TASK TO CARRY OUT
Every entry that follows is to be duplicated exactly.

SUPPLIED MATERIAL
* * * * * * *

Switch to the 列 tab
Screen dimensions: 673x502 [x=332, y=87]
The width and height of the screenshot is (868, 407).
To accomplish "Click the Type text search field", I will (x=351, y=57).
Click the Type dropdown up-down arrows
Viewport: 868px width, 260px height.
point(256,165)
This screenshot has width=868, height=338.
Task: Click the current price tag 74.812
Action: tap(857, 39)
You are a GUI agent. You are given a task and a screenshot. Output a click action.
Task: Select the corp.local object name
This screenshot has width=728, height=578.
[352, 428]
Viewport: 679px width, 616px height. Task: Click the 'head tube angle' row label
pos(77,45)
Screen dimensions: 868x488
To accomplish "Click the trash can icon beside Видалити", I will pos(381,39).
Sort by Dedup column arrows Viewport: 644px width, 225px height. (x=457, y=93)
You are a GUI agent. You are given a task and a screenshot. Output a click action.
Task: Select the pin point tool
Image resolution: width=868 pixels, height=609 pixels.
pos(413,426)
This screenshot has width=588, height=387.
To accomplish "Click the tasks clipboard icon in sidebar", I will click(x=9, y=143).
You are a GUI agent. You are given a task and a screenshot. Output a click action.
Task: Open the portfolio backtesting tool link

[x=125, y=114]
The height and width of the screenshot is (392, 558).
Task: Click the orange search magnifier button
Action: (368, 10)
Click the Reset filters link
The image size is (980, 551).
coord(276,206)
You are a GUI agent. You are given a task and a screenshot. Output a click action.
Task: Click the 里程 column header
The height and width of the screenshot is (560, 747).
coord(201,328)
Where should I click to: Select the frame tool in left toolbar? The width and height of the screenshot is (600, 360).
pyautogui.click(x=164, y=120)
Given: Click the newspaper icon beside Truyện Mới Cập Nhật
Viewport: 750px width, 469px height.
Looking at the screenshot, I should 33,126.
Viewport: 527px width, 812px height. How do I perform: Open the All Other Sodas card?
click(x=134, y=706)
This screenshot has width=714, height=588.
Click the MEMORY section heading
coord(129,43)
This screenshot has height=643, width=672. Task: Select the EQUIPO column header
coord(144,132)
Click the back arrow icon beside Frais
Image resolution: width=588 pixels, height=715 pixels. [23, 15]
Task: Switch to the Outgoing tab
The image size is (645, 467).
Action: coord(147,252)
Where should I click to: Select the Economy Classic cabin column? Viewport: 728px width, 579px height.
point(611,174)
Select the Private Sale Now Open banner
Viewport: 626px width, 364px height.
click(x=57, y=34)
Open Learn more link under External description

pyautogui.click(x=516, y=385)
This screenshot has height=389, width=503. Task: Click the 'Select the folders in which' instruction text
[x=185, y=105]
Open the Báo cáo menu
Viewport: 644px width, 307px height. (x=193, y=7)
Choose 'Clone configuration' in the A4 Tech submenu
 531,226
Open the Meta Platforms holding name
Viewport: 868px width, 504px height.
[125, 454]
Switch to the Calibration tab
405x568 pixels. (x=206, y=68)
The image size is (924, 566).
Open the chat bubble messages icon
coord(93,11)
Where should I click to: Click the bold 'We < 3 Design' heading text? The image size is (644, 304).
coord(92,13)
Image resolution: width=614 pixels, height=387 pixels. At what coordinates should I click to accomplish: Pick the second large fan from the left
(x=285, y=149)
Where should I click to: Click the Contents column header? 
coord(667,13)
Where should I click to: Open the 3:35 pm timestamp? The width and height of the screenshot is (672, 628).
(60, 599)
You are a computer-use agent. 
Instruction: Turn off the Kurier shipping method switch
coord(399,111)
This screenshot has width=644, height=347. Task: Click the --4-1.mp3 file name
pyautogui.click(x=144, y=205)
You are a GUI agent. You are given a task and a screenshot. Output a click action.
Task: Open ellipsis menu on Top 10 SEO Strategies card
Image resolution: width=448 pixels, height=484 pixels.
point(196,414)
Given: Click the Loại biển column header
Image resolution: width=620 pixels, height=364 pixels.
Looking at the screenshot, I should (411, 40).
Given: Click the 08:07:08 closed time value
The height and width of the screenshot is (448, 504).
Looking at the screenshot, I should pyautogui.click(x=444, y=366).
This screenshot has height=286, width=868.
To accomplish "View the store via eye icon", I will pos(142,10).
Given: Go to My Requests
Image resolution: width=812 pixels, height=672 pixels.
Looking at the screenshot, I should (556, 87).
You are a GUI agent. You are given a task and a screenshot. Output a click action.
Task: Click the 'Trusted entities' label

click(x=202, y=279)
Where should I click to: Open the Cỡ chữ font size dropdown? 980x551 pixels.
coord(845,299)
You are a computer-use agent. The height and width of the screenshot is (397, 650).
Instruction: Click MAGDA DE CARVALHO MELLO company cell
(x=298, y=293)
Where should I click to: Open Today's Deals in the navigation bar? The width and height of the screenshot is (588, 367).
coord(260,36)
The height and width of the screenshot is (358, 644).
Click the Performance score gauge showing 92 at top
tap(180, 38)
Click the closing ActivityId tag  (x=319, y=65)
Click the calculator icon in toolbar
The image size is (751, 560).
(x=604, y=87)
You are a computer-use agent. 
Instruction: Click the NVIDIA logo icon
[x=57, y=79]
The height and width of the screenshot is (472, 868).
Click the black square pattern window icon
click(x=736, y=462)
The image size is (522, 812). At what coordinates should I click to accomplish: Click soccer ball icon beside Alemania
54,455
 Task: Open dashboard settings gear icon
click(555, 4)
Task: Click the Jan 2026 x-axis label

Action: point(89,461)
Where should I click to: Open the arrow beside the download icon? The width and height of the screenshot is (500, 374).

* * * * * * *

SOLUTION TO THIS EXERCISE
Switch to the 列 tab
Screen dimensions: 673x502 [x=332, y=87]
The width and height of the screenshot is (868, 407).
To accomplish "Click the Type text search field", I will (x=351, y=57).
Click the Type dropdown up-down arrows
Viewport: 868px width, 260px height.
point(256,165)
This screenshot has width=868, height=338.
Task: Click the current price tag 74.812
Action: tap(857, 39)
You are a GUI agent. You are given a task and a screenshot. Output a click action.
Task: Select the corp.local object name
This screenshot has width=728, height=578.
[352, 428]
Viewport: 679px width, 616px height. Task: Click the 'head tube angle' row label
pos(77,45)
Screen dimensions: 868x488
To accomplish "Click the trash can icon beside Видалити", I will pos(381,39).
Sort by Dedup column arrows Viewport: 644px width, 225px height. (x=457, y=93)
You are a GUI agent. You are given a task and a screenshot. Output a click action.
Task: Select the pin point tool
Image resolution: width=868 pixels, height=609 pixels.
pos(413,426)
This screenshot has width=588, height=387.
To accomplish "Click the tasks clipboard icon in sidebar", I will click(x=9, y=143).
You are a GUI agent. You are given a task and a screenshot. Output a click action.
Task: Open the portfolio backtesting tool link

[x=125, y=114]
The height and width of the screenshot is (392, 558).
Task: Click the orange search magnifier button
Action: (368, 10)
Click the Reset filters link
The image size is (980, 551).
coord(276,206)
You are a GUI agent. You are given a task and a screenshot. Output a click action.
Task: Click the 里程 column header
The height and width of the screenshot is (560, 747).
coord(201,328)
Where should I click to: Select the frame tool in left toolbar? The width and height of the screenshot is (600, 360).
pyautogui.click(x=164, y=120)
Given: Click the newspaper icon beside Truyện Mới Cập Nhật
Viewport: 750px width, 469px height.
Looking at the screenshot, I should 33,126.
Viewport: 527px width, 812px height. How do I perform: Open the All Other Sodas card?
click(x=134, y=706)
This screenshot has width=714, height=588.
Click the MEMORY section heading
coord(129,43)
This screenshot has height=643, width=672. Task: Select the EQUIPO column header
coord(144,132)
Click the back arrow icon beside Frais
Image resolution: width=588 pixels, height=715 pixels. [23, 15]
Task: Switch to the Outgoing tab
The image size is (645, 467).
Action: coord(147,252)
Where should I click to: Select the Economy Classic cabin column? Viewport: 728px width, 579px height.
point(611,174)
Select the Private Sale Now Open banner
Viewport: 626px width, 364px height.
click(x=57, y=34)
Open Learn more link under External description

pyautogui.click(x=516, y=385)
This screenshot has height=389, width=503. Task: Click the 'Select the folders in which' instruction text
[x=185, y=105]
Open the Báo cáo menu
Viewport: 644px width, 307px height. (x=193, y=7)
Choose 'Clone configuration' in the A4 Tech submenu
 531,226
Open the Meta Platforms holding name
Viewport: 868px width, 504px height.
[125, 454]
Switch to the Calibration tab
405x568 pixels. (x=206, y=68)
The image size is (924, 566).
Open the chat bubble messages icon
coord(93,11)
Where should I click to: Click the bold 'We < 3 Design' heading text? The image size is (644, 304).
coord(92,13)
Image resolution: width=614 pixels, height=387 pixels. At what coordinates should I click to accomplish: Pick the second large fan from the left
(x=285, y=149)
Where should I click to: Click the Contents column header? 
coord(667,13)
Where should I click to: Open the 3:35 pm timestamp? The width and height of the screenshot is (672, 628).
(60, 599)
You are a computer-use agent. 
Instruction: Turn off the Kurier shipping method switch
coord(399,111)
This screenshot has width=644, height=347. Task: Click the --4-1.mp3 file name
pyautogui.click(x=144, y=205)
You are a GUI agent. You are given a task and a screenshot. Output a click action.
Task: Open ellipsis menu on Top 10 SEO Strategies card
Image resolution: width=448 pixels, height=484 pixels.
point(196,414)
Given: Click the Loại biển column header
Image resolution: width=620 pixels, height=364 pixels.
Looking at the screenshot, I should (411, 40).
Given: Click the 08:07:08 closed time value
The height and width of the screenshot is (448, 504).
Looking at the screenshot, I should pyautogui.click(x=444, y=366).
This screenshot has height=286, width=868.
To accomplish "View the store via eye icon", I will pos(142,10).
Given: Go to My Requests
Image resolution: width=812 pixels, height=672 pixels.
Looking at the screenshot, I should (556, 87).
You are a GUI agent. You are given a task and a screenshot. Output a click action.
Task: Click the 'Trusted entities' label

click(x=202, y=279)
Where should I click to: Open the Cỡ chữ font size dropdown? 980x551 pixels.
coord(845,299)
You are a computer-use agent. The height and width of the screenshot is (397, 650).
Instruction: Click MAGDA DE CARVALHO MELLO company cell
(x=298, y=293)
Where should I click to: Open Today's Deals in the navigation bar? The width and height of the screenshot is (588, 367).
coord(260,36)
The height and width of the screenshot is (358, 644).
Click the Performance score gauge showing 92 at top
tap(180, 38)
Click the closing ActivityId tag  (x=319, y=65)
Click the calculator icon in toolbar
The image size is (751, 560).
(x=604, y=87)
You are a computer-use agent. 
Instruction: Click the NVIDIA logo icon
[x=57, y=79]
The height and width of the screenshot is (472, 868).
Click the black square pattern window icon
click(x=736, y=462)
The image size is (522, 812). At what coordinates should I click to accomplish: Click soccer ball icon beside Alemania
54,455
 Task: Open dashboard settings gear icon
click(555, 4)
Task: Click the Jan 2026 x-axis label

Action: point(89,461)
Where should I click to: Open the arrow beside the download icon? The width and height of the screenshot is (500, 374).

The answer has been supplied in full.